"É com pesar que comunicamos a todos os nossos amigos o desaparecimento do nosso Encenador, João Silva. Iremos prestar as condolências, na igreja da Nossa Senhora de Fátima", em Lisboa, lê-se na mensagem do Grupo de Teatro Terapêutico (GTT), que adianta a realização do funeral, hoje, às 14:00, no Cemitério dos Olivais, onde será feita a cremação.
João Silva nasceu em Lisboa, iniciou a carreira teatral na Casa da Comédia, onde se estreou como ator na "Farsa de Inês Pereira", em 1964, e de onde partiu para criar o Grupo de Teatro Terapêutico do Hospital Júlio de Matos (GTT), em 1968, há 50 anos, por convite de um grupo de médicos e de doentes da instituição.
Quando questionado sobre a idade, a resposta era imediata: “Esquece lá isso”.
A estreia do grupo e de João Silva, como encenador, ocorreu em dezembro de 1968, com "Óleo", do dramaturgo Eugene O'Neill, a que se seguiu, poucos meses depois, "Torno", de Luigi Pirandello.
Foi o início de uma colaboração que se manteve até à morte de João Silva, uma colaboração quase exclusiva, segundo a Base de Dados do Centro de Estudo de Teatro da Faculdade de Letras da Universidade de Lisboa, e que teve o último ato na estreia de "Casulo", no passado mês de abril, uma "leitura-análise" de discussões e conversas dos utentes do GTT, concebida pelo encenador.

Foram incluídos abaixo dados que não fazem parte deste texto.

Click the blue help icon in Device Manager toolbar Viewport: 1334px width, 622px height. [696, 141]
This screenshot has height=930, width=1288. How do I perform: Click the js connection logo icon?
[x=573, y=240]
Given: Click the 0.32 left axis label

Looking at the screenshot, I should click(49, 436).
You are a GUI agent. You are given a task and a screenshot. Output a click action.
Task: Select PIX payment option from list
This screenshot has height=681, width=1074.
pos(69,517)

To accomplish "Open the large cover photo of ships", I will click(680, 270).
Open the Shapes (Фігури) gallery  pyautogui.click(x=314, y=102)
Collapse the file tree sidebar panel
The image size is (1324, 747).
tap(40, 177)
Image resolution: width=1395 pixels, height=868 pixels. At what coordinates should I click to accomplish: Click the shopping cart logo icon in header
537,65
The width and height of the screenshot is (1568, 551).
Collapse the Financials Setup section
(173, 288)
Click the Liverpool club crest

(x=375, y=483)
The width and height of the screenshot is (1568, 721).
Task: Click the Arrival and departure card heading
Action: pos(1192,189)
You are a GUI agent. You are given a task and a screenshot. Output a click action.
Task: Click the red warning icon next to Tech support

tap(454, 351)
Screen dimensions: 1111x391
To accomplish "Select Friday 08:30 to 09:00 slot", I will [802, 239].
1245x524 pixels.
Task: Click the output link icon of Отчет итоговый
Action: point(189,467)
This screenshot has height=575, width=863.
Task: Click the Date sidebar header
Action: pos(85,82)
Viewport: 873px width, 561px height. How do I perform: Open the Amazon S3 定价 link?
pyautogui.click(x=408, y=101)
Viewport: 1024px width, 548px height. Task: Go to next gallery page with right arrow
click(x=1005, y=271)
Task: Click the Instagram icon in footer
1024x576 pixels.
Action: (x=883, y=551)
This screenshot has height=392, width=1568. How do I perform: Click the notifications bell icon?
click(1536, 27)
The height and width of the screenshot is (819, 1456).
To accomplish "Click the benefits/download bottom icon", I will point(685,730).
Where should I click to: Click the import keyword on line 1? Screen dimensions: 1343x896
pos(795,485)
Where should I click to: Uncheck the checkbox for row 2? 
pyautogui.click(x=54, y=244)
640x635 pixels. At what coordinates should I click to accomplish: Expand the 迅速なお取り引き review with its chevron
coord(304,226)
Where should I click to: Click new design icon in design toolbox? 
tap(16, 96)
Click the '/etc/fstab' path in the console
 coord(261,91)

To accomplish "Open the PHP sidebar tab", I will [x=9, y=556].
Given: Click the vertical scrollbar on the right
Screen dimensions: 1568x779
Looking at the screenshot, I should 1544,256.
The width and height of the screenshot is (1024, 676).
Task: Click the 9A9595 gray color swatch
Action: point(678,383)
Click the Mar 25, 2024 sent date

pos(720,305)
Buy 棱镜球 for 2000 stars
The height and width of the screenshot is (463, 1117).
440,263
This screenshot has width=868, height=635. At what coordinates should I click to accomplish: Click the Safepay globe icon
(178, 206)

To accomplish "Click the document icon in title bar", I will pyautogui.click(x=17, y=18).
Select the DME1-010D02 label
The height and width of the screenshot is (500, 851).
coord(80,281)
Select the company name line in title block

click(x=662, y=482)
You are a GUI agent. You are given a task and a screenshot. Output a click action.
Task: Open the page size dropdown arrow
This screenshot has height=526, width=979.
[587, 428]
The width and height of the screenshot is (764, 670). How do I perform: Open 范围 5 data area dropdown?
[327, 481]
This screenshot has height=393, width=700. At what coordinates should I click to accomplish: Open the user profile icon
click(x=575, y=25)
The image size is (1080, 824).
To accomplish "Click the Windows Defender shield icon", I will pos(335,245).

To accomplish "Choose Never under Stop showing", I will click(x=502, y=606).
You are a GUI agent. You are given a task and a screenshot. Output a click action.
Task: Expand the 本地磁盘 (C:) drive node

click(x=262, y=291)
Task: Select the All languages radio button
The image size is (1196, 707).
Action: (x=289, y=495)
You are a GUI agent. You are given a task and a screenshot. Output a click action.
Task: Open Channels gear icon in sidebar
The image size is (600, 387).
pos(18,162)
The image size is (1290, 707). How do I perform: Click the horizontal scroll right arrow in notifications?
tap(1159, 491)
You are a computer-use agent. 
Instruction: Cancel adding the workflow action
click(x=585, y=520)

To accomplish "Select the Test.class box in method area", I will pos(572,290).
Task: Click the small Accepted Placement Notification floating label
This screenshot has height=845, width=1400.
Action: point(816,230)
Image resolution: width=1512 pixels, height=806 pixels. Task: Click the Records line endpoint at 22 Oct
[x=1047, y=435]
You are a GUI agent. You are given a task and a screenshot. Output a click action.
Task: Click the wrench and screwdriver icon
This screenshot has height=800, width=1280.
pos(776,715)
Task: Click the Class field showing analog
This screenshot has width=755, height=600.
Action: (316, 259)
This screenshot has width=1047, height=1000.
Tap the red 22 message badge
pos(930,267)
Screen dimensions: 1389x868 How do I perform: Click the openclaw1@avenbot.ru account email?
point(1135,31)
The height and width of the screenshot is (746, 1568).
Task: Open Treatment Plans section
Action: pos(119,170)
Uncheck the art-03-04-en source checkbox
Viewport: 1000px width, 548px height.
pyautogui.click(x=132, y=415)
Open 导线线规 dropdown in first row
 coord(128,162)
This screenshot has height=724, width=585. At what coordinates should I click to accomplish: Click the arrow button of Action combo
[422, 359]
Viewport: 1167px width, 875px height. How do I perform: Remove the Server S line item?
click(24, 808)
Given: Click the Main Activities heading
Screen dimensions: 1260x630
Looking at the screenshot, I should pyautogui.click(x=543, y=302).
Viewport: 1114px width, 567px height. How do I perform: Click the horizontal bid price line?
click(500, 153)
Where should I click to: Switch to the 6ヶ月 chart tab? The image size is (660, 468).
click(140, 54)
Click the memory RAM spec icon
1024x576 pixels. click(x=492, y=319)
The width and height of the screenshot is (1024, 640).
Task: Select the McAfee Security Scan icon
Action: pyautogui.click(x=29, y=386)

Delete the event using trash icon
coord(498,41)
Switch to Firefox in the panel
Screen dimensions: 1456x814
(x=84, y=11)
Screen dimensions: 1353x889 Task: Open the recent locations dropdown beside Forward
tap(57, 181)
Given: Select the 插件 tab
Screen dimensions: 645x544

Depois da estreia dos dois primeiros espetáculos, a companhia sobreviveu com o apoio da Fundação Calouste Gulbenkian, que permitiu, em 1970, a montagem de "Caleidoscópio", de Eduardo Gama.
Seguiram-se, em 1972, "A traição do padre Martinho", de Bernardo Santareno, projeto suspenso pela censura da ditadura, e, em 1973, a adaptação de "Calígula", de Albert Camus, que só após o 25 de Abril de 1974 seria levada a cena, na versão integral.
"Médico à força", de Molière, que João Silva interpretara na Casa da Comédia, deu continuidade ao GTT, em 1976, antes de "O Principezinho", em 1978, a primeira produção sem apoios externos ao Hospital Júlio de Matos, que assinala igualmente a estreia da companhia em palcos externos, com a representação no Teatro da Comuna, segundo a cronologia do grupo.
"Perseguição e Assassinato de Jean Paul Marat", de Peter Weiss, abriu a década de 1980, que contou com "Murmúrios do Capuchinho Vermelho", texto de João Silva inspirado no conto tradicional, "As sete notas mágicas" e "Neblina", apresentada em 1988, no Teatro Maria Matos, a partir de "Frei Luis de Sousa", de Almeida Garrett, e "Carmen em tragicomédia no Luna Parque", sobre Prosper Merimée.
Em 1991-1992, João Silva concebe "As Magnólias", projeto levado à cena em diferentes instituições e salas de espetáculo, cujo texto, da sua autoria, resultou por inteiro de sessões de grupo.
O processo teve continuidade em "Memórias de Bichos e Gente", peça estreada na Culturgest, em 1994, "Tolerar os Tolos" (1997), "A Muralha" (2001), "Sonhos sem Freud" (2002), "Tordos à deriva" (2004), "A Borralhona" (2005), "A nossa quinta" (2006), "No cais" (2008), "Noturnos" (2013), "Torcicolo" (2017) e, por fim, "Casulo" (2018).
Em 2009, "Limiar" - sobre o limiar da doença e da loucura - levou o GTT e João Silva, pela primeira vez, ao palco do Teatro Nacional D. Maria II.
Em abril, o GTT contava 18 elementos, metade homens e metade mulheres, entre os 22 e os 60 anos de idade, pessoas em regime de internamento ou de tratamento ambulatório, no Centro Hospitalar Psiquiátrico de Lisboa, e ex-doentes da unidade hospitalar.
"Cada peça de teatro é trabalhada em criatividade e em idêntico profissionalismo como as demais", mas sem nunca descurar o lado terapêutico, disse então João Silva à agência Lusa. O projeto "é simultaneamente uma terapia e uma libertação pela arte, o teatro".
O realizador Rui Simões dirigiu o documentário "Teatro de Sonhos", sobre João Silva e o trabalho do grupo.
Em 2016, João Silva publicou a peça "Vigilantes", na editora Cavalo de Ferro.
Hoje, os atores ofereceram a João Silva "50 rosas que celebram este projeto", uma por cada ano do GTT, do qual foi fundador e líder.
"Estamos todos aqui, unidos, para dar continuidade ao seu trabalho exemplar", lê-se na mensagem.